+++ Text segment
Dear Amy: My husband and I recently had our DNA tested. We knew people can uncover unexpected relationships, but I wish we had thought about how to cope with this before we took our tests.

Both of us have discovered that we have half-siblings.

My father had two children with another woman while I was in junior high.

My husband's father had a child with a close family friend while his mother was pregnant with him.

Both of us are trying to understand this without the ability to ask our fathers (deceased), and without any deep understanding of what was happening at the time.

The last thing we want to do is ask our mothers, who are quite elderly.

Please caution your readers to consider, before submitting their DNA, what their own feelings and actions will be if they find out something shocking.

My husband and I agree that we are glad we know, but it has been difficult — particularly because these half-siblings really don't want to meet or know us.

My question to you is — should we tell our siblings? They may want to know, but we are not sure.
++++++
+++ Given material
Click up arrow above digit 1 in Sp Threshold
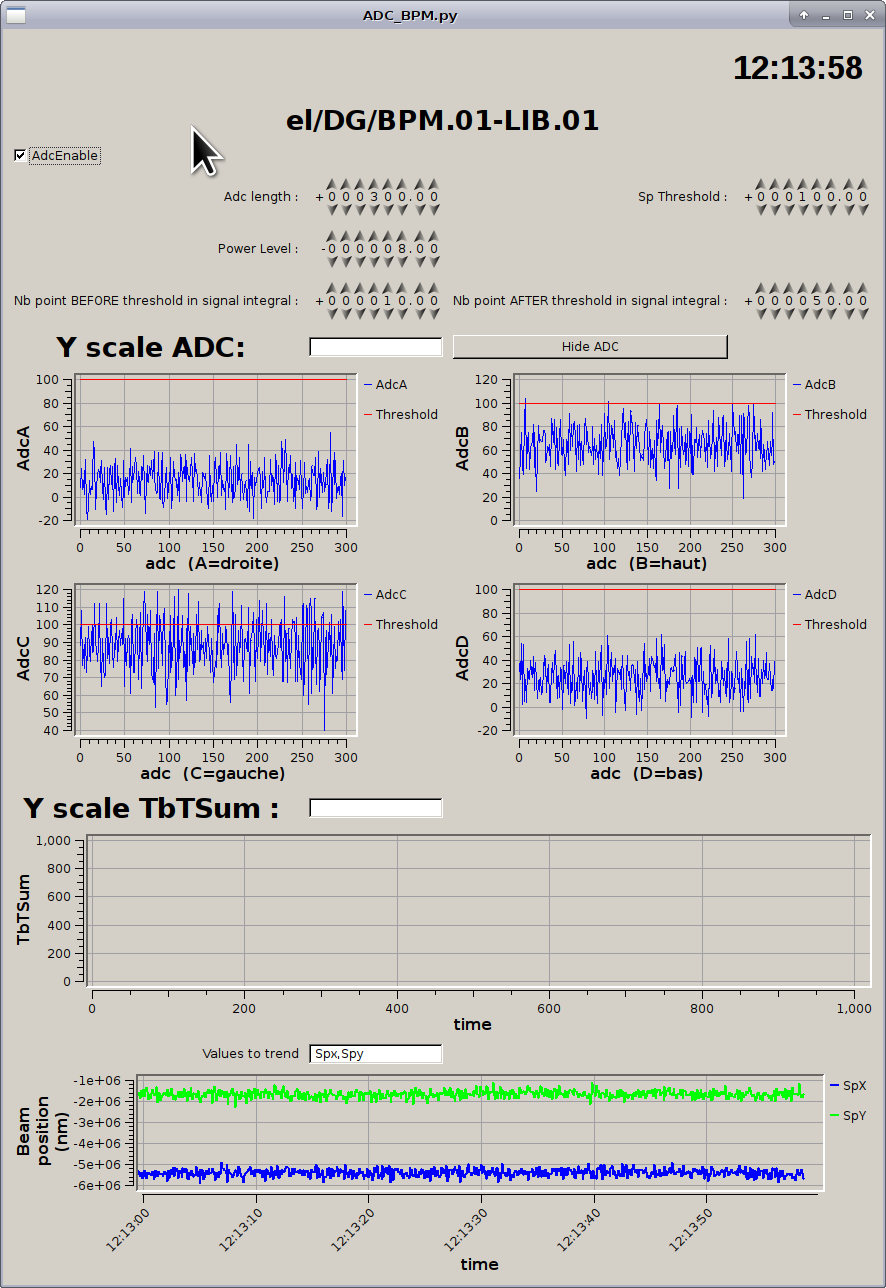The image size is (886, 1288). pyautogui.click(x=802, y=185)
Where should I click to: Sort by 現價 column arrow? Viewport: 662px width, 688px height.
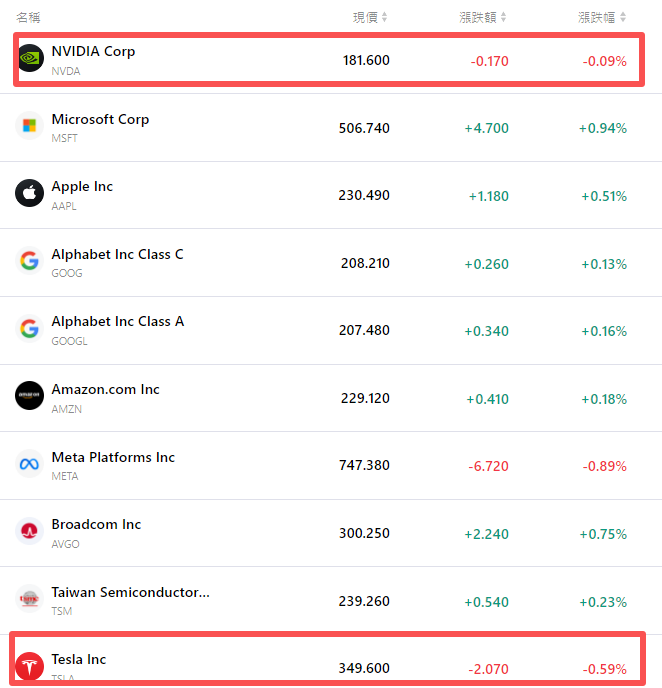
++++++
- _To do_:
1. Give each distinct kinship term used in the letter about DNA testing, treating singular and plural forms as one term.
2. Continue the letter about DNA testing, starting after its final sentence.
The listing has no connection to the letter about DNA testing.

- _Answers to each task_:
1. husband, father, child, mother, half-sibling, sibling

2.
Amy says: Sometimes we are forced to learn things we do not want to know.

I do believe your siblings should be told about this, but you should offer up this information not through the rip of a bandage (or the clicking open of an e-mail), but by granting them an advantage that you didn't have, in the form of a warning that this might be a tough truth to learn.

You might rehearse different ways to start this conversation: "Warren and I recently had our DNA tested, and we were both handed some extremely surprising and upsetting information regarding our families. Frankly, this was information I didn't want or expect, but now that I know it, I believe you have the right to know it, too — if you want. I just want to prepare you in case you plan to have your DNA tested. If you want to discuss this with me instead, I'm certainly willing to do that. If you would rather not discuss it, that's OK, too."

After that, try not to attach to any particular or specific response, including the possibility of a sibling blaming you for bringing this to their attention. Undoubtedly, that same sibling would also blame you for keeping it to yourself.

Gently tell the truth

Dear Amy: A very dear friend of mine is dating a man who is racist, phony, full of himself, selfish and has publicly humiliated her.

He nearly killed a few of his and her family members by being reckless with COVID safety. These family members narrowly escaped, so now he thinks he's in the clear and continues to be reckless. Needless to say, I can't stand him.

My friend recently asked me in an e-mail conversation if I like him.

This is a simple enough question, seemingly, but I have avoided answering since I'm not sure what to say.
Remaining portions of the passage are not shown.